Well, research is a bit unclear on this one. Several studies look at the comparison between people following ultra low carb diets compared to people who eat regularly but are consuming 500-1000 calories less than they used to (ie. the attempts to lose 1-2lbs/wk). Where the low carb diets tend to win is with the 4-6 month studies which mostly showed better outcomes. However, several studies actually had very similar weight loss outcomes after the 1-2 year mark which gives more of the idea that it is not super sustainable. Which really is not surprising, hence the question, can I give up carbs for life? I struggle to believe the answer is yes for the majority of the population. Fewer studies focused on the low to medium carb group and how they faired out after 1-2 years which is actually the population I am most interested in!

Low carb diets sound hard. Is there a pill I can just take instead?

Well, for every one person trying to lose weight the healthy way there are at least 10 people looking for the pill form of that hard work (that statistic is mostly made up. Okay entirely.) We all know that person who does the cleanses and takes all the vitamins and supplements in hopes that healthy eating and exercise will someday be a thing of the past.

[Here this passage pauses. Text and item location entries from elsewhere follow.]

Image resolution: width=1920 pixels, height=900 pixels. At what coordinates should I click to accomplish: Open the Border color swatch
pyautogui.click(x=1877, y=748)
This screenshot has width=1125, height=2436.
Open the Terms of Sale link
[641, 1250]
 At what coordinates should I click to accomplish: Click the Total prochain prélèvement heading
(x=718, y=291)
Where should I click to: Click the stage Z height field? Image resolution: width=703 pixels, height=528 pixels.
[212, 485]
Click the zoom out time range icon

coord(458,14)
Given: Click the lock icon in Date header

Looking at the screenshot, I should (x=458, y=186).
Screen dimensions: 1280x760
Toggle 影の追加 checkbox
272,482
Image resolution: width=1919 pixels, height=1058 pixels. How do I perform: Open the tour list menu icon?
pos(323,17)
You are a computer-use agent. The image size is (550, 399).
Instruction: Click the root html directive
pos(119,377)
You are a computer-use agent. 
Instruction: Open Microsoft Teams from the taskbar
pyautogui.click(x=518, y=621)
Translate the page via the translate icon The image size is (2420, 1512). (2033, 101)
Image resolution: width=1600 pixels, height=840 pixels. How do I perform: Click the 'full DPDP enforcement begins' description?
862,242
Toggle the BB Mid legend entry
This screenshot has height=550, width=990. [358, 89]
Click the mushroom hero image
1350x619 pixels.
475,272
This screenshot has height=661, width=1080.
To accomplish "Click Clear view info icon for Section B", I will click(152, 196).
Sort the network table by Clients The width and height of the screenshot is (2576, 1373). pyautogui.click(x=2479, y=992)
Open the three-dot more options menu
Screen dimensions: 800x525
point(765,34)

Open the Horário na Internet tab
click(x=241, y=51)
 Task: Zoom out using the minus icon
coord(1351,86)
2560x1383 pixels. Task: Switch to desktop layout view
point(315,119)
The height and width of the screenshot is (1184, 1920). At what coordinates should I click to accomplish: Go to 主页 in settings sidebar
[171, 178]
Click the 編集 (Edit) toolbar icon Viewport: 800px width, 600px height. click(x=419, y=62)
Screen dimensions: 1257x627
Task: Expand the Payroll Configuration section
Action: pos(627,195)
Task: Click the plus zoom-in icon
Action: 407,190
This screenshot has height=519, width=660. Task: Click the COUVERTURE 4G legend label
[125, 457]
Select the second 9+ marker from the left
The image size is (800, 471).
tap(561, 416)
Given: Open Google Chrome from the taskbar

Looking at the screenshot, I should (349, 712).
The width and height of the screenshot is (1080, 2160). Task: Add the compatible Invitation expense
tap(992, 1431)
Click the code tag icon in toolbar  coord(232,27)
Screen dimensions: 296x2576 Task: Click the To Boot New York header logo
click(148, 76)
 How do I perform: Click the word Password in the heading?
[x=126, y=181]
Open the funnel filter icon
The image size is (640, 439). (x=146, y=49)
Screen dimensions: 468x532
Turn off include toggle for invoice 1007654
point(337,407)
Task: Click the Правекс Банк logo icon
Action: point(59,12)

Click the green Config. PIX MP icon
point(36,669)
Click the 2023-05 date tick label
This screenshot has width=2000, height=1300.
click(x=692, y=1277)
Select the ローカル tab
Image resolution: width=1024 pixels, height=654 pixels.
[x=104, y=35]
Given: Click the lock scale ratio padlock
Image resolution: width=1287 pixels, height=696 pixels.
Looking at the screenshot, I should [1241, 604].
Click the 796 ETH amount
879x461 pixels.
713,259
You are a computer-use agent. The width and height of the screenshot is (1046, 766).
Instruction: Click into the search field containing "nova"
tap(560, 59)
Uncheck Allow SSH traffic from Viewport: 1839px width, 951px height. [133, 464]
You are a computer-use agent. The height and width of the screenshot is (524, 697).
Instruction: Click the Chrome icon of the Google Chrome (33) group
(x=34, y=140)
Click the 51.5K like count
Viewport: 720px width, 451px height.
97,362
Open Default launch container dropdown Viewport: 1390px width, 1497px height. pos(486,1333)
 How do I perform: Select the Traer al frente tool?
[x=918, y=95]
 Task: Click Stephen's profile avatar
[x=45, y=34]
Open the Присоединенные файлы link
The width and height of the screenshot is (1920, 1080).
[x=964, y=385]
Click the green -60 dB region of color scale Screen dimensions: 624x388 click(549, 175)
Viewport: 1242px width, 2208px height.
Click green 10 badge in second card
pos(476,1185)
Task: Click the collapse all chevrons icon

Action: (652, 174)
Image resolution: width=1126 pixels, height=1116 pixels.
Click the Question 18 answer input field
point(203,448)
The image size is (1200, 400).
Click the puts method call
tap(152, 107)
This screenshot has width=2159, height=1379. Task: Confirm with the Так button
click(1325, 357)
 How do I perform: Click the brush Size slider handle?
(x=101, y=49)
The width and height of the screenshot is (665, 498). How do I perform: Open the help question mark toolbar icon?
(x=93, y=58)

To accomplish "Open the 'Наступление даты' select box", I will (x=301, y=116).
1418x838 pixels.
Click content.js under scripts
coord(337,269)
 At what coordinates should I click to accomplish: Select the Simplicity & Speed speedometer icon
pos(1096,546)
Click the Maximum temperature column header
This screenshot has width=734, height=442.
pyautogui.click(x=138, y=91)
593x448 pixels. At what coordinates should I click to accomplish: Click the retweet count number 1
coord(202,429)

So we have established that ultra low carb diets are well studied in the weight loss world, but giving up carbs is the absolute worst! What if you could somehow be in ketosis and use fat for fuel without actually giving up carbs? In comes Pruvit Keto/OS. An overly priced garbage drink that is supposed to put you in ketosis without doing the work of actually cutting out your carbs! Here is a great review of this product So apparently you can have your cake and eat it too, literally. But, before you jump on this bandwagon please know that this too shall pass, and this supplement will be another one for the ‘that was a gross waste of money’ books.

In Sum…

Eat carbs, or don’t eat carbs. But eat healthy. And ideally do some sort of physical activity reguar
ly. Low carb diets are not meant to be interpreted as an unlimited bacon (that originally said sausage but I changed it cause, you know) party and moderate or even high carb diets are not meant to consist of doughnuts and pastries. The key to either methods of healthy eating is to do them forever because that will be the only way to make the weight loss sustainable.